So, my offering to unorphane Sodipodi seems to have raised a couple of good questions.

When should a package be removed and considered no longer maintainable?

I would suggest the following:

1. If the package would fall under the legacy project and has been
orphaned up to that point (sodipodi would be an example)
2. If the package has been abandoned upstream and the only way to bring
it to a current FE would involve significant work (see below)
3. If the upstream has moved to a different version of (say) Java and to
import using the current gcj stack would require a significant amount of
work due to rewrite/backporting (see same thing below as for [2])

(2) and (3) come with the obvious caveat of "unless the new maintainer
doesn't mind either taking on the main package or doing the rewrites"

I spoke with a co worker of mine, who is a debian developer, on what debian does in these cases.

He said that is up to the debian developer as to how long they want to maintain the package. He went on to say that as long as the application function and was free from release critical bugs, then debian will continue to ship it. He also said, that if a upstream vendor is not maintaining the application anymore (or seems not to be) then its up to the packager to fix bugs etc.

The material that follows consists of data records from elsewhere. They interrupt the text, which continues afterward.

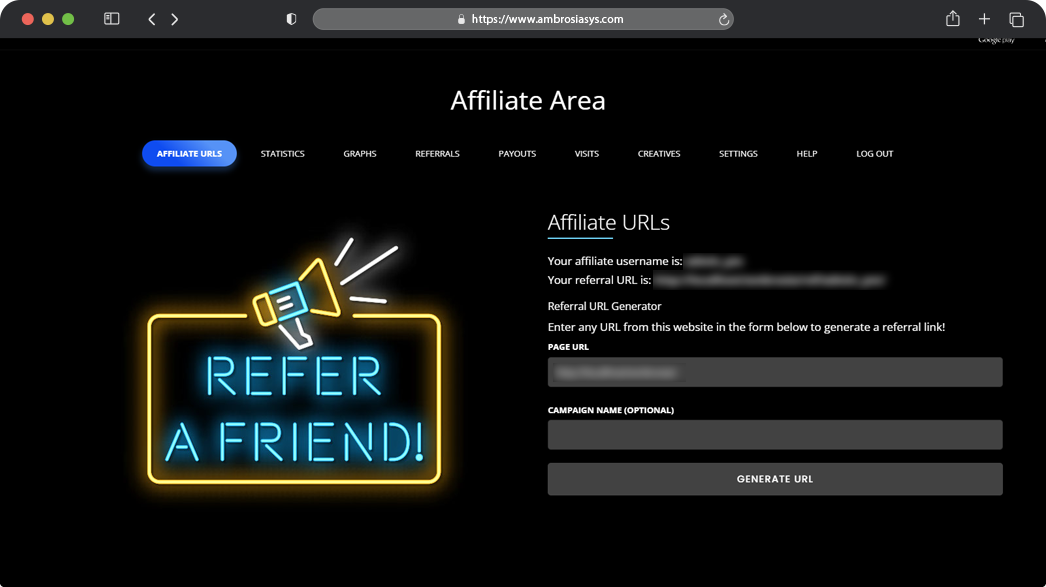Open the Share icon in toolbar

coord(953,19)
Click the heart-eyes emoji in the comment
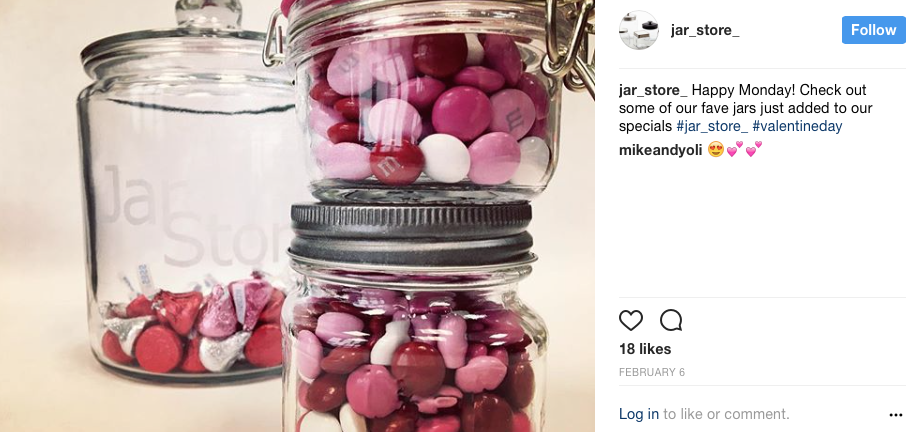The width and height of the screenshot is (922, 432). click(715, 149)
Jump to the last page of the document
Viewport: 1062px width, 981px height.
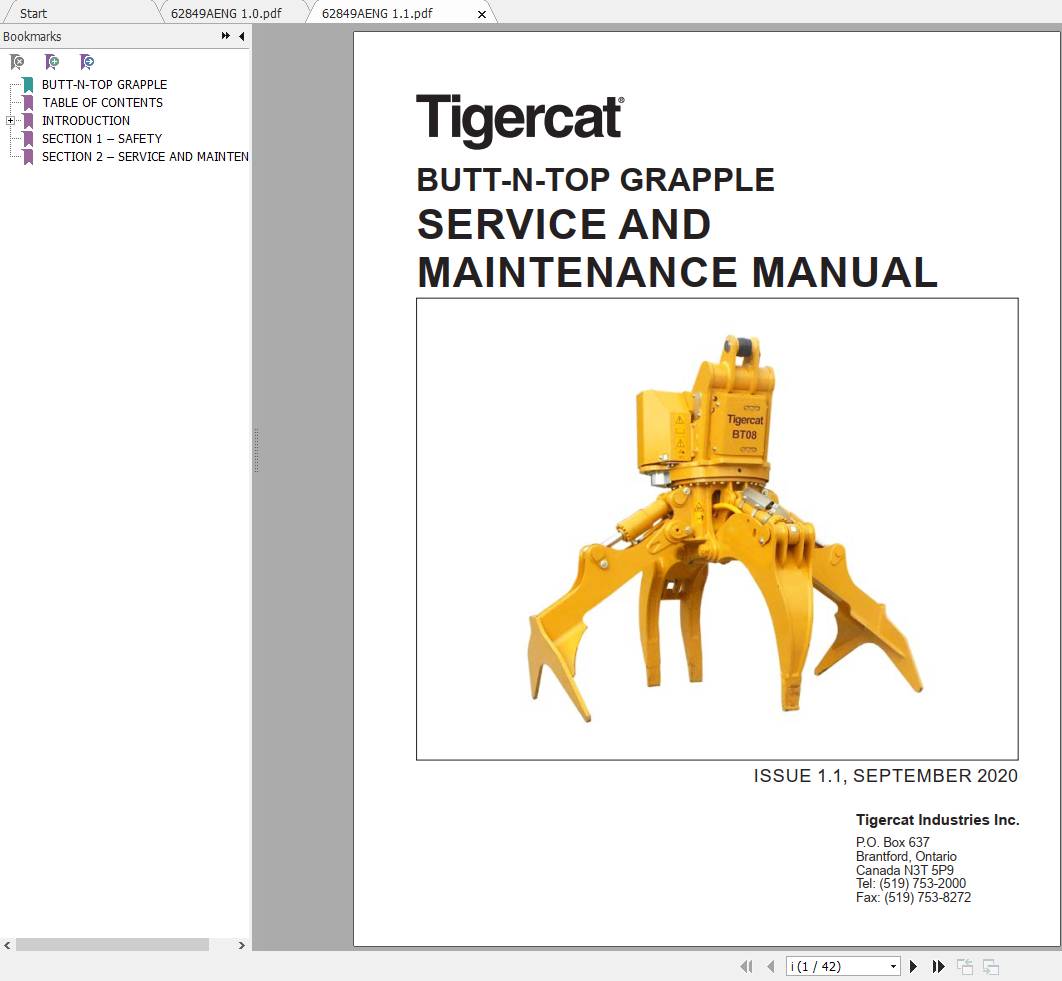click(x=938, y=966)
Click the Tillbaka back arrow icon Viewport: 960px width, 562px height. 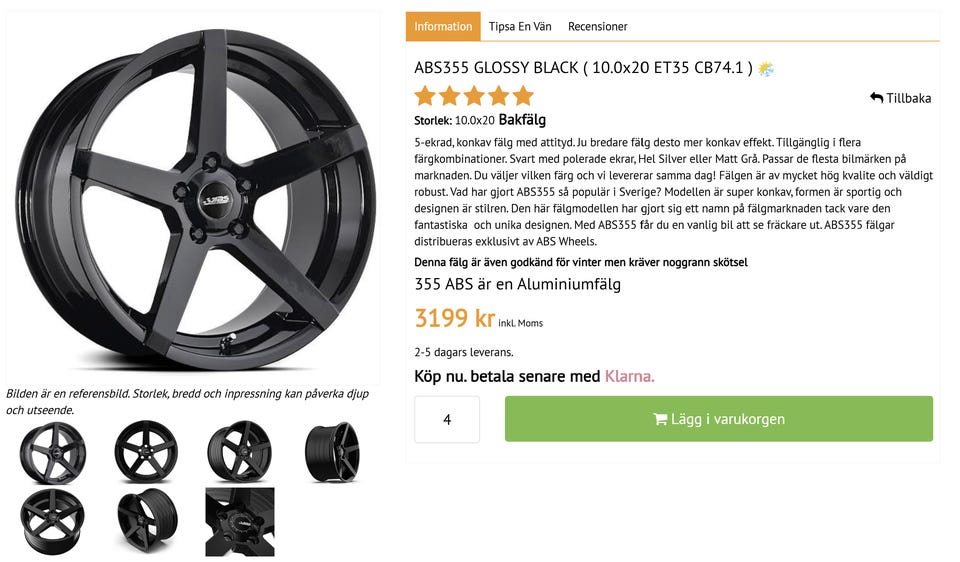point(877,98)
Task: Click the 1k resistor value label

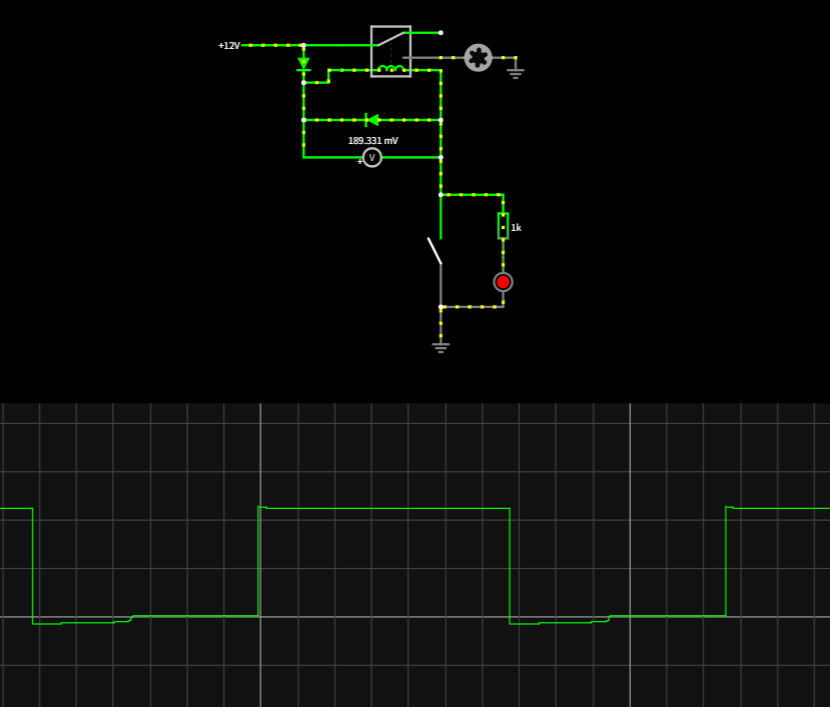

I am not sure if other agree on that approach or not.

How long without a release till considered inactive?

You can't. I know of quite a few packages that are stable. z88dk and
fuse-emulator are stable and it's been a while since the main branches
have been updated. Neither though are inactive.

Right. Perhaps time is a poor measurement of a projects status? Perhaps some other measurement should be made for determining this.

What lengths should someone go to, to confirm a project status?

Email the current maintainer seems good.

Yep, did that before offering to take over the package. Did the same with monkey-bubble (which resulted in my fixed being applied to cvs)

Why Orphane a package that is considered EOL?

Some packages, though EOL, should be kept purely on the merit of how
good they are.

My point was more, why orphan it if the general consensus is to drop it? Should it not be placed in a "dropped" list or something?

I know FE as it stands does not have a policy on this, perhaps its worth knocking out some overall guidelines for the wiki?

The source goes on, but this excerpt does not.